年明けから原子力発電所を巡る不祥事が相次いでいる。

本連載では、科学や科学技術のリアルな姿を通して今の時代を読み解いていく

中部電力浜岡原発(静岡県御前崎市)では、耐震設計に必要な「基準地震動」のデータを意図的に操作し、過小評価していた疑いが発覚した。

また、東京電力柏崎刈羽原発(新潟県柏崎市)では、14年ぶりに再稼働した6号機が、核分裂をコントロールする制御棒のトラブルにより停止した。同原発ではこれまでにも、テロ対策の不備やIDカードの無断使用などの問題が起きている。

2025年2月に策定された第7次エネルギー基本計画では、福島第1原発の事故後に決まった「可能な限り原子力発電への依存度を低減する」という文言が削除され、原発を「最大限活用する」方針が明記された。にもかかわらず、「活用」の大前提である安全性や運用する電力会社の信頼性に赤信号が灯っている格好だ。

原発回帰への大転換は、果たして正しかったのだろうか。2月8日投開票の衆院選で、エネルギー政策は本来なら争点の1つになるはずだったが、自民党と旧統一教会の癒着問題や裏金議員・候補の公認、高市首相のNHK討論番組欠席といった政策以前の問題が噴出する中、議論は低調だった。

安全性や信頼性に加え、新たな不安要素もある。地球温暖化に伴う気候変動だ。

過去30年で気候に起因する運転停止の頻度が増加

日本ではあまり取りざたされていないが、原発が気候変動に対してかなり脆弱な電源であることは、国際的な専門家コミュニティーではほぼ共通認識になっている。しかもこれは遠い将来の話ではなく、すでに始まっていることだ。気候変動に伴う洪水や熱波、ハリケーン、海面上昇などにより原発が運転停止や出力制限に陥る回数は確実に増えつつある。
◇ ◇ ◇ ◇ ◇ ◇ ◇
[やること]
1 > 上の原発についての文章のうち、「年明けから原子力発電所を巡る不祥事が相次いでいる。」から「使用などの問題が起きている。」までをすべて、一字も変えずに書き写してください。
2 > 上の原発についての文章にある「年明けから原子力発電所を巡る不祥事が相次いでいる。」という一文を英語に訳してください。
3 > 上の原発についての文章の内容を二文でまとめてください。
◇ ◇ ◇ ◇ ◇ ◇ ◇
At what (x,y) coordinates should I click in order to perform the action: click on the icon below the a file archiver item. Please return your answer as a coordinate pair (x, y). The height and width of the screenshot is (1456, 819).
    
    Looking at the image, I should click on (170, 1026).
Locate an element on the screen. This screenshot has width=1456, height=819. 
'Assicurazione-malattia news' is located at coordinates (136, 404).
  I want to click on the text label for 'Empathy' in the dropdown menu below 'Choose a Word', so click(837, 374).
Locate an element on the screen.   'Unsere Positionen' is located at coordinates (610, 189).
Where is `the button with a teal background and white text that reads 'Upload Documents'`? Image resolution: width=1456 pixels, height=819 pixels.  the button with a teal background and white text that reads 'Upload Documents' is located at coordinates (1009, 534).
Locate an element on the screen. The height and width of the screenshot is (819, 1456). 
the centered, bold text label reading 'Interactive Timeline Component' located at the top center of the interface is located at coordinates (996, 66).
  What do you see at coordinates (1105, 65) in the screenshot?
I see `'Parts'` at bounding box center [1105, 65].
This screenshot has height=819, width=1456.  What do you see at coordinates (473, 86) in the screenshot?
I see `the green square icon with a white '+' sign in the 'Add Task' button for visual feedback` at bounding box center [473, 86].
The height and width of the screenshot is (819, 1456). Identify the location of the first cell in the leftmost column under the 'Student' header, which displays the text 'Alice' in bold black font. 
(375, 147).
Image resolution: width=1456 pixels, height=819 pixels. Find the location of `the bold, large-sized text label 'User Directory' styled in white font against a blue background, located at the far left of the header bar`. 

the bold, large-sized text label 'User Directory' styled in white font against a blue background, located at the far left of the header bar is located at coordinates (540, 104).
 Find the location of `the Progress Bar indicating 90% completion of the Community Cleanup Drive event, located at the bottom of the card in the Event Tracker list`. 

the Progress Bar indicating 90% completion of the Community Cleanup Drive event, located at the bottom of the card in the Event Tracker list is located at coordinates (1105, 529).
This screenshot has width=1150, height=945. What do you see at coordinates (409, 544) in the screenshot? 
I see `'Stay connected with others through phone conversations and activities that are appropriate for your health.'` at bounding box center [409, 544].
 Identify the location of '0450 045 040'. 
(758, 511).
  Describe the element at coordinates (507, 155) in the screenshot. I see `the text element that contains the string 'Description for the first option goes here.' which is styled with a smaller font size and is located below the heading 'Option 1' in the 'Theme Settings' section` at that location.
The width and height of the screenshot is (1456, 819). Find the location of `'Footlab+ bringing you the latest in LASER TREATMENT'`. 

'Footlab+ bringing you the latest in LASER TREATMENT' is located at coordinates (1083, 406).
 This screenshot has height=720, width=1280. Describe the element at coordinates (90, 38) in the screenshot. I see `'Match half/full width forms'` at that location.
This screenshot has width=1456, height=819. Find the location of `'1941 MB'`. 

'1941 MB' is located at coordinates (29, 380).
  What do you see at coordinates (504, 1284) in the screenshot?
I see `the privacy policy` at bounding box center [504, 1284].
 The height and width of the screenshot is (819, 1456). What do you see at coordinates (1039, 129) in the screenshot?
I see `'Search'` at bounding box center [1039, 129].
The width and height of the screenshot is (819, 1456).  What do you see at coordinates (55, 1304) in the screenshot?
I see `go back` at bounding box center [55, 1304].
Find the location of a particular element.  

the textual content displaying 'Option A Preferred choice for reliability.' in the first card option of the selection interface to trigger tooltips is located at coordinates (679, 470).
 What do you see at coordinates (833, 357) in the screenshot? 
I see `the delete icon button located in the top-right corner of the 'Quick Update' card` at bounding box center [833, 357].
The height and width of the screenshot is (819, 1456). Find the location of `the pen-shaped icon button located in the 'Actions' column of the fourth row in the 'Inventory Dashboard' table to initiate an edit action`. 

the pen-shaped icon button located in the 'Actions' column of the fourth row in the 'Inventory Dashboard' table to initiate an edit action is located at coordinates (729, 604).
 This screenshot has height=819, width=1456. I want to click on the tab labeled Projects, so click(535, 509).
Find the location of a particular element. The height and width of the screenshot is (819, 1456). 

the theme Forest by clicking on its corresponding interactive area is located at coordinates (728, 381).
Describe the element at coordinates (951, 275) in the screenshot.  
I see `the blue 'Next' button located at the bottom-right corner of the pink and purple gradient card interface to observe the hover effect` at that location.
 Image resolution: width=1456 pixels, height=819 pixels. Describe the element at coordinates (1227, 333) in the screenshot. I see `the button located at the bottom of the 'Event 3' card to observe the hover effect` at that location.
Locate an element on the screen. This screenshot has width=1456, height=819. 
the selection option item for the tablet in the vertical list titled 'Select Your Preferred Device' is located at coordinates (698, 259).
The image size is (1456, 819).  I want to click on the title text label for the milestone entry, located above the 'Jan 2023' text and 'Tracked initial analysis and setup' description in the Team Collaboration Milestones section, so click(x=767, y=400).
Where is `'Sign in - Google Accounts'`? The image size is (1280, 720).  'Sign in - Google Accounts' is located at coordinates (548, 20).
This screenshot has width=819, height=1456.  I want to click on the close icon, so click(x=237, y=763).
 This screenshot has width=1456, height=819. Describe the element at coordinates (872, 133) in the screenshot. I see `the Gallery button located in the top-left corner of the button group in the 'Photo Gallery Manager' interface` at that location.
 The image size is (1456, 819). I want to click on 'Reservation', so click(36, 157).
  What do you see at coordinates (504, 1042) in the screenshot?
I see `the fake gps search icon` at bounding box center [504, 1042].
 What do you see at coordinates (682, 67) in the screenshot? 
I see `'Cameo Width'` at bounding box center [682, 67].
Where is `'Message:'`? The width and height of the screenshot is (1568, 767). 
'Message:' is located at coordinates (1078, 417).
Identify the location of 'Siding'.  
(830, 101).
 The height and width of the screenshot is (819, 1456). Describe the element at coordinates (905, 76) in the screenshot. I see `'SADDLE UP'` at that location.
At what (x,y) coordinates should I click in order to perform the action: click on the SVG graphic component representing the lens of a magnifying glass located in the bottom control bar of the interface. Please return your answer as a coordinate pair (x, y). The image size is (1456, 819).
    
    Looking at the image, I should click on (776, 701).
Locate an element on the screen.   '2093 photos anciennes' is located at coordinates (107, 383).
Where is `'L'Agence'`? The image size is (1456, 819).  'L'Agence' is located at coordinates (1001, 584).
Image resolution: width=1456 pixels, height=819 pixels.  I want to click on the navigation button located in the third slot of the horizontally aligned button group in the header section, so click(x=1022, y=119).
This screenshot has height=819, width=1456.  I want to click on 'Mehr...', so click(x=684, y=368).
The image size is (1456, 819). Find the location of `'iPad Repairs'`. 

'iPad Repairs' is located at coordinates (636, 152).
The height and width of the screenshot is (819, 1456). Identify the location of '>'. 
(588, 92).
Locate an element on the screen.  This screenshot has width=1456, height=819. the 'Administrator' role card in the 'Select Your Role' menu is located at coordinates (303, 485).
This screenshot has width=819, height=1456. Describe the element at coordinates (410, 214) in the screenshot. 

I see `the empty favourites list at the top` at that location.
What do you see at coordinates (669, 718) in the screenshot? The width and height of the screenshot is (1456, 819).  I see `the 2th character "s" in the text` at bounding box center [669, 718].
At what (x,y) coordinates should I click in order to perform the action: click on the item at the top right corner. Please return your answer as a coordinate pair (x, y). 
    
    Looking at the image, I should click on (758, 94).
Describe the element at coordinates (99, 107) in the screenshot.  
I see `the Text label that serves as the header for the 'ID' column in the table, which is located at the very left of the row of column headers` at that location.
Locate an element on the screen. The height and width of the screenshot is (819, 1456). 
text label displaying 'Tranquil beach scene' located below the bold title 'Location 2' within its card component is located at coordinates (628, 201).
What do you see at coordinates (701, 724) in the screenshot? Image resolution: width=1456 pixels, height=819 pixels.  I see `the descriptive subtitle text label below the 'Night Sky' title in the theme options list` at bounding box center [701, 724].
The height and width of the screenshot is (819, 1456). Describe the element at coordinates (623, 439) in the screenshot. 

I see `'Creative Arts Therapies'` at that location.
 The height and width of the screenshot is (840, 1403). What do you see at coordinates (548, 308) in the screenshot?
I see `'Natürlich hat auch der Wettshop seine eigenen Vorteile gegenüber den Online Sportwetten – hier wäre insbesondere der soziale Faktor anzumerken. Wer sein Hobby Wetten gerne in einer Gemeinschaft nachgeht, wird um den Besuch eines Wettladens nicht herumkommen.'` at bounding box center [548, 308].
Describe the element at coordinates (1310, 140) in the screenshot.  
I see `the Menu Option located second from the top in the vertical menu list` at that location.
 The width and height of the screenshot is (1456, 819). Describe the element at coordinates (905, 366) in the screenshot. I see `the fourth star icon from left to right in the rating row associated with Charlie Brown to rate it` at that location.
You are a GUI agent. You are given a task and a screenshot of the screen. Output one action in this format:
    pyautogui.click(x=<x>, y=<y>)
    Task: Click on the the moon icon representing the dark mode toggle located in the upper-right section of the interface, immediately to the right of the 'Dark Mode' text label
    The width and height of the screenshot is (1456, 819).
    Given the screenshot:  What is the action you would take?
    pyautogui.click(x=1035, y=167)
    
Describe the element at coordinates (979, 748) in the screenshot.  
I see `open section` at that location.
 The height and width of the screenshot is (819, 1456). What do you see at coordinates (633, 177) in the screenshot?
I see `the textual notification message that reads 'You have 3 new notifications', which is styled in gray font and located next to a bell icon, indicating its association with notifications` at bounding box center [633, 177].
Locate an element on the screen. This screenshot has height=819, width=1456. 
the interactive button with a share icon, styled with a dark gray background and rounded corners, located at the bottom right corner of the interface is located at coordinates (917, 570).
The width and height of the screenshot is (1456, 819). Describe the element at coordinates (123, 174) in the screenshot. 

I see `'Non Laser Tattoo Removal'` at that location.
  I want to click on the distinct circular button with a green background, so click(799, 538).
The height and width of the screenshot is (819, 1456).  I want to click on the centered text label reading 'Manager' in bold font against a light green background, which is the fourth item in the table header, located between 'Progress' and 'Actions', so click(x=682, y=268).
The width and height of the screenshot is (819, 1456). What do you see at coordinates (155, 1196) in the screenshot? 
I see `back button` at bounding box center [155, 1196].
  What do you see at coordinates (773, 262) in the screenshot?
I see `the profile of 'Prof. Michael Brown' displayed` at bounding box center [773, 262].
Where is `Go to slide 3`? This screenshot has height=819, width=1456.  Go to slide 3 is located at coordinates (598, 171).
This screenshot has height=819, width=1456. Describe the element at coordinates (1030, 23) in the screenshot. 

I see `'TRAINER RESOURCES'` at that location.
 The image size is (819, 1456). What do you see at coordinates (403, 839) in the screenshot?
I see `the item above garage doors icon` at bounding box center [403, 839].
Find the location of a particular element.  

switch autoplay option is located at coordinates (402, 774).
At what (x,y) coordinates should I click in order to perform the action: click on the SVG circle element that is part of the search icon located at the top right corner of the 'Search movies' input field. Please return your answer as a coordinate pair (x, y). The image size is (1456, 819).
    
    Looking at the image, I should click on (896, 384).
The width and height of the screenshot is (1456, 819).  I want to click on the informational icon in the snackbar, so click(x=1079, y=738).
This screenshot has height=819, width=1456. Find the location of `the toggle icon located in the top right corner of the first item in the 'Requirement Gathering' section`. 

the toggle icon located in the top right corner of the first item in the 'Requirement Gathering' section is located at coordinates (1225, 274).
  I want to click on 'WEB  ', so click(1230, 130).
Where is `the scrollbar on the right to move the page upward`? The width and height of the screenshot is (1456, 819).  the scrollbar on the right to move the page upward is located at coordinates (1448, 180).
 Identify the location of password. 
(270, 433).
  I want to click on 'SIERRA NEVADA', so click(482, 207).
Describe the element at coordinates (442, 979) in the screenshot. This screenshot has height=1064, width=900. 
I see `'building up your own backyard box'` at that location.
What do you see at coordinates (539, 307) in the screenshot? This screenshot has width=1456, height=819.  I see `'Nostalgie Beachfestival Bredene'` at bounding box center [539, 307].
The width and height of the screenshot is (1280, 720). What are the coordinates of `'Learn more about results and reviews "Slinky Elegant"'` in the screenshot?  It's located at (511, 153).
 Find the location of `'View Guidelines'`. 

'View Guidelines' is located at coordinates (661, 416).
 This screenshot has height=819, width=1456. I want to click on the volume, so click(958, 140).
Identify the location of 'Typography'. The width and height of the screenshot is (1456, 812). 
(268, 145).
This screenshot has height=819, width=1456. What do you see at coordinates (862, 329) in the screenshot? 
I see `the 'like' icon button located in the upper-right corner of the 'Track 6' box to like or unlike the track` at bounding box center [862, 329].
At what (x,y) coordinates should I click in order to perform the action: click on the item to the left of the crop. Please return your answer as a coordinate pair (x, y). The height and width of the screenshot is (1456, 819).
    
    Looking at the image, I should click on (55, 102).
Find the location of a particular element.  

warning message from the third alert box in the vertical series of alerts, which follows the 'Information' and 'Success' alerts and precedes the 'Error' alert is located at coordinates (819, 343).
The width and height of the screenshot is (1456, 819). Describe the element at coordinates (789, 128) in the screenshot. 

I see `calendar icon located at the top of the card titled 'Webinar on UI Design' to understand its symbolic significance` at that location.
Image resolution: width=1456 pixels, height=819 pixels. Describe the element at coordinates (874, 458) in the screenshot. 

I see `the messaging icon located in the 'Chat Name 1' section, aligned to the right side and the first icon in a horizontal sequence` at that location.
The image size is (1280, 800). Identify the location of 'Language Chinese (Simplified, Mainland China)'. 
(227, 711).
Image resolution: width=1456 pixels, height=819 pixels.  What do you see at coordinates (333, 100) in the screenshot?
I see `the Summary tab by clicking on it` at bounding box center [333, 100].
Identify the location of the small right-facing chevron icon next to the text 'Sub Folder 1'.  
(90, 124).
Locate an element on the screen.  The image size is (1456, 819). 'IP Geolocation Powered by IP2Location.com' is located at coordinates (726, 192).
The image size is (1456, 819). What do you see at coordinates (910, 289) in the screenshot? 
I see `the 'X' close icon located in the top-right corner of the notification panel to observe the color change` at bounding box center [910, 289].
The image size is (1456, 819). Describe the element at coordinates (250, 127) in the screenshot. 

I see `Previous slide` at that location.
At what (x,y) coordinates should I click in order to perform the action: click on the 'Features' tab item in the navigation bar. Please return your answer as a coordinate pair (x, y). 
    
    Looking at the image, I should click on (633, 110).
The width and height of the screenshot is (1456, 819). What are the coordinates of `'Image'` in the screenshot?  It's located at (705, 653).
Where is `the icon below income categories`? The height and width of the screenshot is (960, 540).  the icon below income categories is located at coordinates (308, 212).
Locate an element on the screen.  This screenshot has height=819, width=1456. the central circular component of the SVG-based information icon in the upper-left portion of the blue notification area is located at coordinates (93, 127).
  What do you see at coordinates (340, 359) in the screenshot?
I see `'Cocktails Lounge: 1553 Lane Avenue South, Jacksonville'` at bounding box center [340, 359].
◇ ◇ ◇ ◇ ◇ ◇ ◇
[問題の答え]
1 >
年明けから原子力発電所を巡る不祥事が相次いでいる。

本連載では、科学や科学技術のリアルな姿を通して今の時代を読み解いていく

中部電力浜岡原発(静岡県御前崎市)では、耐震設計に必要な「基準地震動」のデータを意図的に操作し、過小評価していた疑いが発覚した。

また、東京電力柏崎刈羽原発(新潟県柏崎市)では、14年ぶりに再稼働した6号機が、核分裂をコントロールする制御棒のトラブルにより停止した。同原発ではこれまでにも、テロ対策の不備やIDカードの無断使用などの問題が起きている。

2 > Since the start of the year, there has been a string of scandals involving nuclear power plants.

3 > 年明けから、浜岡原発での基準地震動データ操作の疑いや柏崎刈羽原発6号機の制御棒トラブルによる停止など、原発を巡る不祥事が相次いでいます。原発を「最大限活用する」とした第7次エネルギー基本計画の前提である安全性や信頼性に赤信号が灯っているうえ、洪水や熱波、海面上昇などの気候変動で原発が運転停止や出力制限に陥る回数も増えつつあります。